*What you should do*
Set down, word for word, every line between the line containing "Given: Open Sales metrics card settings gear" and the line containing "Looking at the", inclusive, and leave the pictures out.

*Available records*

================

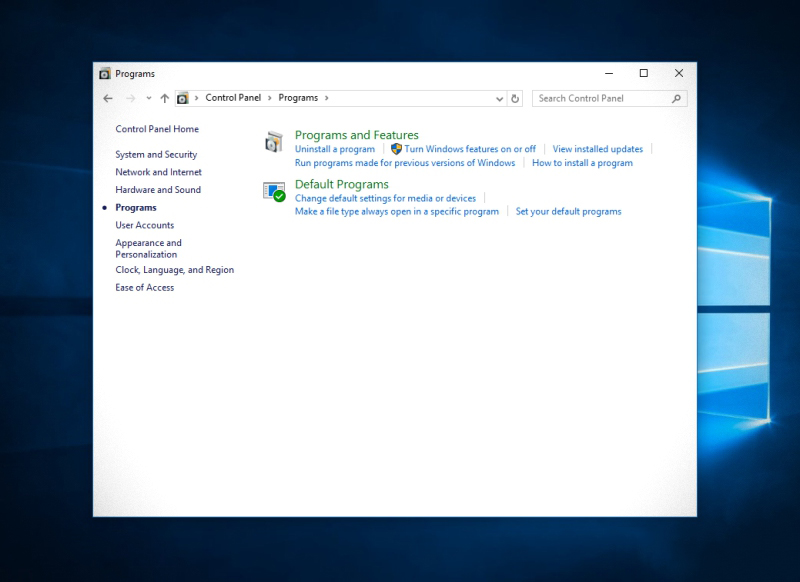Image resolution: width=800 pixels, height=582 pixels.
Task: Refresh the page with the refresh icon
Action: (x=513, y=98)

================

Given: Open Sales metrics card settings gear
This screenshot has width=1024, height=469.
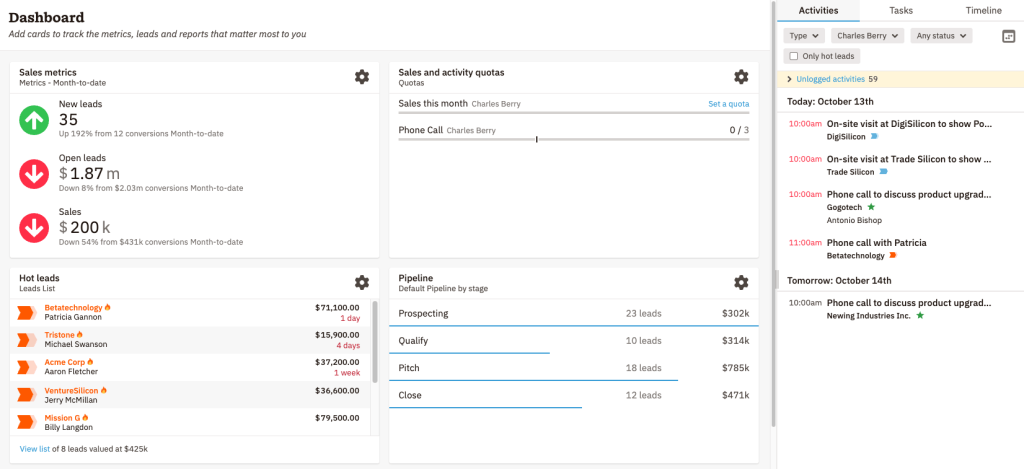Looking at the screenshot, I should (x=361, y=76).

================

*Result below*
Given: Open Sales metrics card settings gear
This screenshot has width=1024, height=469.
Looking at the screenshot, I should (x=361, y=76).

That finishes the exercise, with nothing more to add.